ListInsertNodeAfter(list, currentNode, newNode) {
   // Special case for empty list
   if (list⇢head == null) {
      list⇢head = newNode
      list⇢tail = newNode
   }
   else if (currentNode == list⇢tail) {
      list⇢tail⇢next = newNode
      list⇢tail = newNode
   }
   else {
      newNode⇢next = currentNode⇢next
      currentNode⇢next = newNode
   }
}

ListInsertAfter(list, currentItem, newItem) {
   currentNode = ListSearch(list, currentItem)
   if (currentNode != null) {
      newNode = Allocate new singly-linked list node
      newNode⇢data = newItem
      newNode⇢next = null
      ListInsertNodeAfter(list, currentNode, newNode)
      return true
   }
   return false
}

• void removeAfter(Type value) - Removes the node after the value.
  • If null, it removes the 1st node.
  • If value is the tail, then it doesn’t remove anything.
  • Have to make sure the list isn’t empty.

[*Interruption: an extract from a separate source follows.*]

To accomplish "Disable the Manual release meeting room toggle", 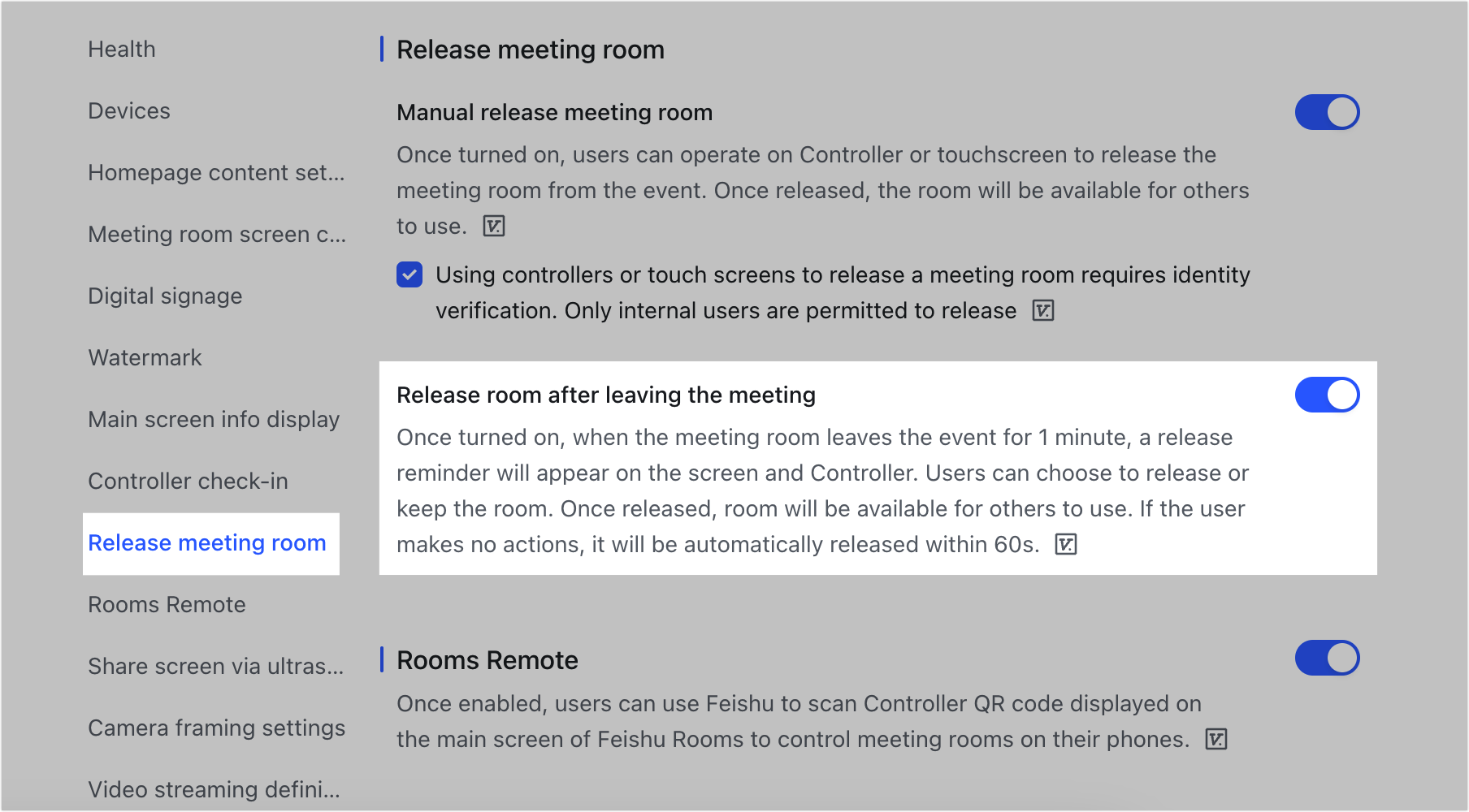I will coord(1328,112).
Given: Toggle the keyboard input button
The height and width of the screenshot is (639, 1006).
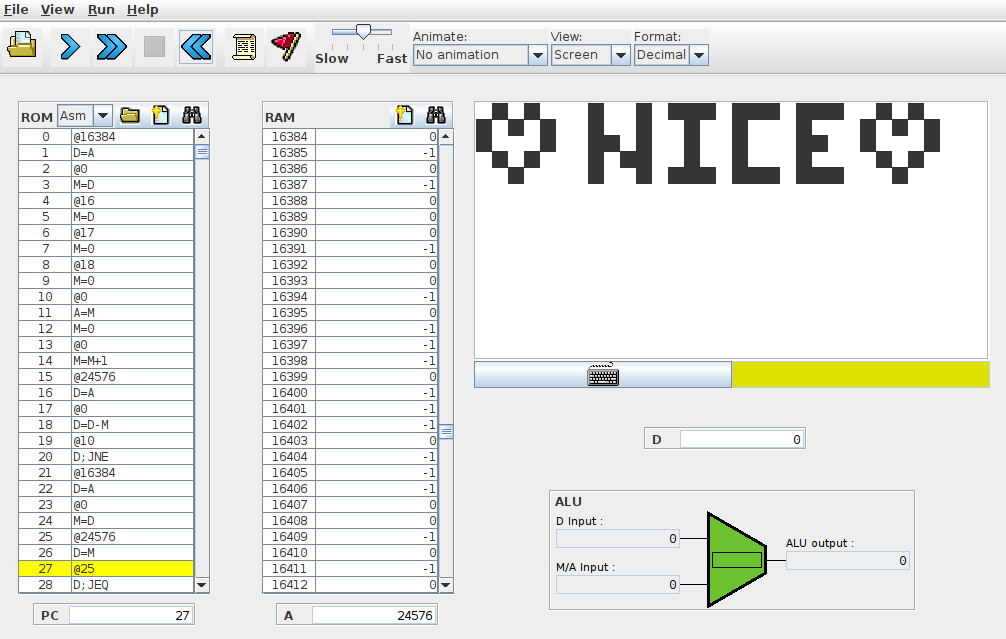Looking at the screenshot, I should pyautogui.click(x=603, y=375).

ListRemoveNodeAfter(list, curNode) {
   // Special case, remove head
   if (curNode is null) {
      sucNode = list⇢head⇢next
      list⇢head = sucNode

      if (sucNode is null) { // Removed last item
         list⇢tail = null
      }
   }
   else if (curNode⇢next is not null) {
      sucNode = curNode⇢next⇢next
      curNode⇢next = sucNode

      if (sucNode is null) { // Removed tail
         list⇢tail = curNode
      }
   }
}

ListRemove(list, itemToRemove) {
   // Traverse to the node with data equal to itemToRemove, 
   // keeping track of the previous node in the process
   previous = null
   current = list⇢head
   while (current != null) {
      if (current⇢data == itemToRemove) {
         ListRemoveNodeAfter(list, previous)
         return true
      }
         
      // Advance to next node
      previous = current
      current = current⇢next
   }
      
   // Not found
   return false
}

class IntNode {
public:
   IntNode(int dataInit = 0, IntNode* nextLoc = nullptr);
   void InsertAfter(IntNode* nodeLoc); // inserts the nodeLoc after this node.
   IntNode* GetNext();
   void PrintNodeData();
private:
   int dataVal;
   IntNode* nextNodePtr;
};